Einzelnen Beitrag anzeigen
25. April 2007, 10:52   #71
Ben-99
Ungültige E-Mail Angabe
 
Registriert seit: June 2003
Beiträge: 5.899
Mohrs Märchenstunde

... eigentlich kennt man "Spiegel"-Autor Reinhard Mohr nur als harmlosen Feuilleton-Laberer, der als ergebener Harald-Schmidt-Bewunderer vor Entzückung jedesmal gleich einen ganzen Roman schreibt, wenn sein längst lahm gewordener Guru auch nur einen Pups läßt. Deshalb klicke ich bei seinem üblichen Blala-Geschwurbel meist immer schon nach den ersten Absätzen weiter.

Doch heute hat er mal etwas ganz Wichtiges mitzuteilen und erinnert sich in einem Aufsatz an die schlimme Zeit vor 30 Jahren, als "wir" Linken uns angeblich alle wahnsinnig darüber gefreut hatten, wie die RAF-Terroristen einen Polit-Promi nach dem anderen abballerten. Das liest sich dann etwa so:

Zitat:
Der frühe Abend des 7. April 1977, Gründonnerstag vor Ostern, war mild. Wir saßen draußen vor unserer Jugendherberge im Elsass, als plötzlich jemand heranstürmte: "Die RAF hat den Buback erschossen!" Klatschen, Jubel und Lachen an den einfachen Holztischen, einige holten sich ein frisches Bier zum Anstoßen. Prost, der Kampf geht weiter! Ich selbst war zwiespältig berührt, konnte mich aber nicht dazu durchringen, den feigen Mordanschlag beim Namen zu nennen.
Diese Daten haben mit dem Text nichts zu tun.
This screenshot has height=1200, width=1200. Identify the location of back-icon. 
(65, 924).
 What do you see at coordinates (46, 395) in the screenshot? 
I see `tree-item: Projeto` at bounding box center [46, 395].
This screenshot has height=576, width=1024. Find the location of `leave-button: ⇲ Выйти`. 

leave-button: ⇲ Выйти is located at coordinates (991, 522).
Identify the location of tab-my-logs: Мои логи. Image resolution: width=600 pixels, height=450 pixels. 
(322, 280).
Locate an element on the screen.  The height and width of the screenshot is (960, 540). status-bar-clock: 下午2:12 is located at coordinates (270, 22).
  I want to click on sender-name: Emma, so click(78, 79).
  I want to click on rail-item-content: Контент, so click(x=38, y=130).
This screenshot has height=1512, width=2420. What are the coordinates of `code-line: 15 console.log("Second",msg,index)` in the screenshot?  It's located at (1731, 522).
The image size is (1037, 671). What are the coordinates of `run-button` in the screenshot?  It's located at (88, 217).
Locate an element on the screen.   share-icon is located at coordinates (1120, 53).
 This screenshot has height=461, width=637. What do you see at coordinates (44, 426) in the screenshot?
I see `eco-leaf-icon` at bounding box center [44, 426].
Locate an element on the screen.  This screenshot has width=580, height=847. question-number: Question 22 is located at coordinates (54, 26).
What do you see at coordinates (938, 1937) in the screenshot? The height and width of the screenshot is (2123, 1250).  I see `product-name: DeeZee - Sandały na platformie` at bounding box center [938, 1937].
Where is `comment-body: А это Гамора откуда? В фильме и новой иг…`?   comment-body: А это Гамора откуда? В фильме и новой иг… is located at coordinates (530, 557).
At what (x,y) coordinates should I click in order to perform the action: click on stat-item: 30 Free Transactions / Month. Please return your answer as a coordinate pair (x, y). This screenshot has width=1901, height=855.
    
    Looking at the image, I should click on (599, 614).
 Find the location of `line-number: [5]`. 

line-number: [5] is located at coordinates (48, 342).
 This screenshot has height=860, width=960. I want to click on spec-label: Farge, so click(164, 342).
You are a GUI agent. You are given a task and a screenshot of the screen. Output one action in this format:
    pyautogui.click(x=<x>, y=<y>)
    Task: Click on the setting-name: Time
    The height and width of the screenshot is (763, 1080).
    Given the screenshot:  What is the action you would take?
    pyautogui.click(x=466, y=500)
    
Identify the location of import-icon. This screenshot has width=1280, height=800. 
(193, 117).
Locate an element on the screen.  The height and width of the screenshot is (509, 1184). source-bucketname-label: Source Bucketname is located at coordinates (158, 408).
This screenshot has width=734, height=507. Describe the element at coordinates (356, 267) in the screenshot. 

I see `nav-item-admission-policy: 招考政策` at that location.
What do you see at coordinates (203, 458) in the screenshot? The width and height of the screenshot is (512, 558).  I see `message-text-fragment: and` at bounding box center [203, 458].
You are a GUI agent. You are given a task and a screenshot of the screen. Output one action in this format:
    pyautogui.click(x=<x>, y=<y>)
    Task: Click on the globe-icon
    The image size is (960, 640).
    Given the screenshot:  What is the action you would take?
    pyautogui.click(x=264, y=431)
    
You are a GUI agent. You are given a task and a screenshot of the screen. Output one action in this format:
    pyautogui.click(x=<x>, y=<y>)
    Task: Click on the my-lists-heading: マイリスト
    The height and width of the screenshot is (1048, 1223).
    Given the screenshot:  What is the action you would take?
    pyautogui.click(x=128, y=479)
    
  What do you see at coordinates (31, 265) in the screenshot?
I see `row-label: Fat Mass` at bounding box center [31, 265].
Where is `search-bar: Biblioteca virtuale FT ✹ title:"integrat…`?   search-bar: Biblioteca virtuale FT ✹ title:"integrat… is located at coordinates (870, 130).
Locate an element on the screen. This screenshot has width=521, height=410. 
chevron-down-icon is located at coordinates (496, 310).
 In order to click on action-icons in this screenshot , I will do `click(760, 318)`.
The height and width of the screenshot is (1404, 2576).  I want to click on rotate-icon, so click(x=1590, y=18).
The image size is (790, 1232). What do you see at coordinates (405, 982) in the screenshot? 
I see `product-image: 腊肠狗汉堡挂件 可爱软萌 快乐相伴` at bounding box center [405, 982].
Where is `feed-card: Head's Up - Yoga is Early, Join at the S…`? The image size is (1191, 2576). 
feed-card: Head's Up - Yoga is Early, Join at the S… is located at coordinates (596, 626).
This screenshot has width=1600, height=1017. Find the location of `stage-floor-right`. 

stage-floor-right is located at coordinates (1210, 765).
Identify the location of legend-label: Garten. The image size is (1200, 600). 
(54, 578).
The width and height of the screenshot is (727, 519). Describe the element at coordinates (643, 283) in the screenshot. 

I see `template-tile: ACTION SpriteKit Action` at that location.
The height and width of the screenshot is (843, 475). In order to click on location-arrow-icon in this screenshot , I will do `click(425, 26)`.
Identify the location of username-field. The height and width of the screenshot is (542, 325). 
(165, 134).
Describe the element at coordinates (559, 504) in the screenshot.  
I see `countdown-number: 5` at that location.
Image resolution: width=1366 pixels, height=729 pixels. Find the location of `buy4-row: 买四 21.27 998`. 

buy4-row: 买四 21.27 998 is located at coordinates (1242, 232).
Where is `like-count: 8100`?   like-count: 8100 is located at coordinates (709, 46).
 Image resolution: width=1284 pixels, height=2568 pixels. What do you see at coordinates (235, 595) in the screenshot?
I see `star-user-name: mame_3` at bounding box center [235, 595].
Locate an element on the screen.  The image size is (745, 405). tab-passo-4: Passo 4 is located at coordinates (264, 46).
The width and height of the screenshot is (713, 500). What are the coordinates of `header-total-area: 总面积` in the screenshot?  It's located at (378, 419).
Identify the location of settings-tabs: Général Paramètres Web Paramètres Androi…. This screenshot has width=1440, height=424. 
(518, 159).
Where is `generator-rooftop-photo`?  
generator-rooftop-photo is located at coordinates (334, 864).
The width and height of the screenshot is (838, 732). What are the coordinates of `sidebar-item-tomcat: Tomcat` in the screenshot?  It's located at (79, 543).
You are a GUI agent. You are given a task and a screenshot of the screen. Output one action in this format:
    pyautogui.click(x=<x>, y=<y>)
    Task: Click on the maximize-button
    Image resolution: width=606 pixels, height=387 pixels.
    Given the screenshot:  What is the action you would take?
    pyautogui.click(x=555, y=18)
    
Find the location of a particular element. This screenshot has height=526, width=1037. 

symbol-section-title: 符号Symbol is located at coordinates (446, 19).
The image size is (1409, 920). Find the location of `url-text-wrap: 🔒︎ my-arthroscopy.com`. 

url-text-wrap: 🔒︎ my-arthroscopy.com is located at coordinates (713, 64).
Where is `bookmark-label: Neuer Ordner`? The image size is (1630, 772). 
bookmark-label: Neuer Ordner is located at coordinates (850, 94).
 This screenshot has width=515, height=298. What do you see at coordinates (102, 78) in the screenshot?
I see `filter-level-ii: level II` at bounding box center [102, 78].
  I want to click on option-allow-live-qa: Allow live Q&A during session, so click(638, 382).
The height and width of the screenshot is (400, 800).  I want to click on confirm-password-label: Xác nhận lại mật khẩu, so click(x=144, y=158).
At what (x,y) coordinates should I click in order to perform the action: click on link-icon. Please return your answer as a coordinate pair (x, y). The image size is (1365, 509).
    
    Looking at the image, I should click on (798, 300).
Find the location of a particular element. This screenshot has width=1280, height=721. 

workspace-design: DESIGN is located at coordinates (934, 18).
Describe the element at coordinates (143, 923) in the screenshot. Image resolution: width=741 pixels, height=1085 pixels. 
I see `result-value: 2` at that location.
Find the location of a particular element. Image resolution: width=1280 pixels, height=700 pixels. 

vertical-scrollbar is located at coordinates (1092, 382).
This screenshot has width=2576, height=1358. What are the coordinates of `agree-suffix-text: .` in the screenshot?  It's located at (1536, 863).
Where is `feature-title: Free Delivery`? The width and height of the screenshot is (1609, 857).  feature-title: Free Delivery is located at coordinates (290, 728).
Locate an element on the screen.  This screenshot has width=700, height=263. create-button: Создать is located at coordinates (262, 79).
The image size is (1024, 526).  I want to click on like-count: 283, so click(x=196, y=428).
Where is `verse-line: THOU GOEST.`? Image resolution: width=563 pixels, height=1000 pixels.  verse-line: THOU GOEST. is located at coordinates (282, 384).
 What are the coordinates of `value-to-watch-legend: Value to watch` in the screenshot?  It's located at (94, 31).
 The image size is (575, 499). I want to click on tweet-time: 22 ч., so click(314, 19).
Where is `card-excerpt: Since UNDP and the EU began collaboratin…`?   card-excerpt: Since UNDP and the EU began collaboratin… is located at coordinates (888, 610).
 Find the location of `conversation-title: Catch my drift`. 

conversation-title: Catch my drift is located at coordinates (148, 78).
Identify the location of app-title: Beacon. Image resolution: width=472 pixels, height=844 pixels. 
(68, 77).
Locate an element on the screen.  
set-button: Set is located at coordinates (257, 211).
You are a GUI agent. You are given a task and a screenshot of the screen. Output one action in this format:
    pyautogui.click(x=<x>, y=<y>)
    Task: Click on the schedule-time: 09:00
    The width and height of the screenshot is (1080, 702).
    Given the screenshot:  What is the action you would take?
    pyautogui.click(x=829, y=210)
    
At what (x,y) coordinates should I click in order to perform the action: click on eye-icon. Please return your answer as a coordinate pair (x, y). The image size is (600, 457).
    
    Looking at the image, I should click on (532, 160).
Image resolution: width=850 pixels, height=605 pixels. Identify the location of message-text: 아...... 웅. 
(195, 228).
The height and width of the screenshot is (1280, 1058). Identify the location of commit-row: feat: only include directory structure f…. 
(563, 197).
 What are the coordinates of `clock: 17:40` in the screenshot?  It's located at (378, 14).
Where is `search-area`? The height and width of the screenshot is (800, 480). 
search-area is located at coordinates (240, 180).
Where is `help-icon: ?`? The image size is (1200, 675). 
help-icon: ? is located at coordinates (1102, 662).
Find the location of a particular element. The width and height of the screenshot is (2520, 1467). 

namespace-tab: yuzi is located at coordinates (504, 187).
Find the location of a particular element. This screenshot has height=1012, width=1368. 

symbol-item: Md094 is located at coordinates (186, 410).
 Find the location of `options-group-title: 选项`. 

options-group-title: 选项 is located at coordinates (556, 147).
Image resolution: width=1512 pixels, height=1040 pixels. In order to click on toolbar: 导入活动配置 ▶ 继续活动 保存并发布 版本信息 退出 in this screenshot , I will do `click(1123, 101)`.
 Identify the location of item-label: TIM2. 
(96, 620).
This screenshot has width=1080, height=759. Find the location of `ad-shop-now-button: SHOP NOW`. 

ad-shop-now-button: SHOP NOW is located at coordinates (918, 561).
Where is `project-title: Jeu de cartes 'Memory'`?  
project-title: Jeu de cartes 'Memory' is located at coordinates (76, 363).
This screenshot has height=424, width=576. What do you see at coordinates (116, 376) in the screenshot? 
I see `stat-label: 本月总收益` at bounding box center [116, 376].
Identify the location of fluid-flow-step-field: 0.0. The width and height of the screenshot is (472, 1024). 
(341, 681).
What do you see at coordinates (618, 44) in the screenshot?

Soweit war ich noch nicht, damals 21 Jahre alt. Ich hatte nur diffuse "Bauchschmerzen".

Derweil wurde in den linken Szenekneipen zwischen Frankfurt, Hamburg und Berlin regelrecht gefeiert.

Erinnerungen an ein mörderisches Jahr
Nun bin ich selbst nur wenige Jahre älter als Herr Mohr und habe diese Zeit nicht in Jugendherbergen verbracht, sondern arbeitete damals bereits für Zeitungen, so daß man davon ausgehen kann, daß ich die Hamburger Kneipen-Szene zur Zeit des "Heißen Herbstes" 1977 ganz gut gekannt habe. Allerdings: An die erwähnten Jubel-Orgien nach Terror-Anschlägen kann ich mich nicht erinnern. Die hat Herr Mohr wohl nur geträumt. Und falls er so etwas tatsächlich einmal erlebt hat, ist es eine Unverfrorenheit von ihn, derartige Einzelfälle heute nach 30 Jahren als "normal" für die damalige Szene der Linken darzustellen.

Keine Ahnung, bei wem sich ein Autor mit so einem hanebüchenen Quatsch einschleimen will. Der Chefredakteur des "Spiegel" kann es jedenfalls nicht sein, denn Stefan Aust, der sich in der Tat mit dem "Baader Meinhof Komplex" besser als jeder andere Journalist in Deutschland auskennt, hatte gerade erst in einem sehr lesenswerten Chat seine Erinnerungen an jene Zeit geschildert, die im Gegensatz zu Mohrs Märchenstunde die Stimmung unter den Linken sehr viel realistischer darstellt. Und ich denke mal, daß nicht nur ich, sondern die große Mehrheit der Linken damals ähnlich wie Aust gedacht hatten: Kritik an Leuten wie Buback und anderen überforschen Repräsentanten eines Machtstaats ja, aber ein klares Nein, wenn es um Mord und andere terroristische Gewalt-Aktionen geht.

Chat mit Stefan Aust

"Baader hat versucht, mich zu ermorden"

So, und jetzt hoffe ich, daß Harald Schmidt schon bald wieder irgendeine Luftblase abläßt, damit sein peinlicher Jubel-Mohr endlich wieder über Themen schreiben kann, von denen er auch etwas versteht.

Gruß Ben

PS: Mal eine Frage an die anderen älteren Skatianer: Habt Ihr damals etwa auch solche frenetischen Beifalls-Bekundungen nach jedem Anschlag erlebt?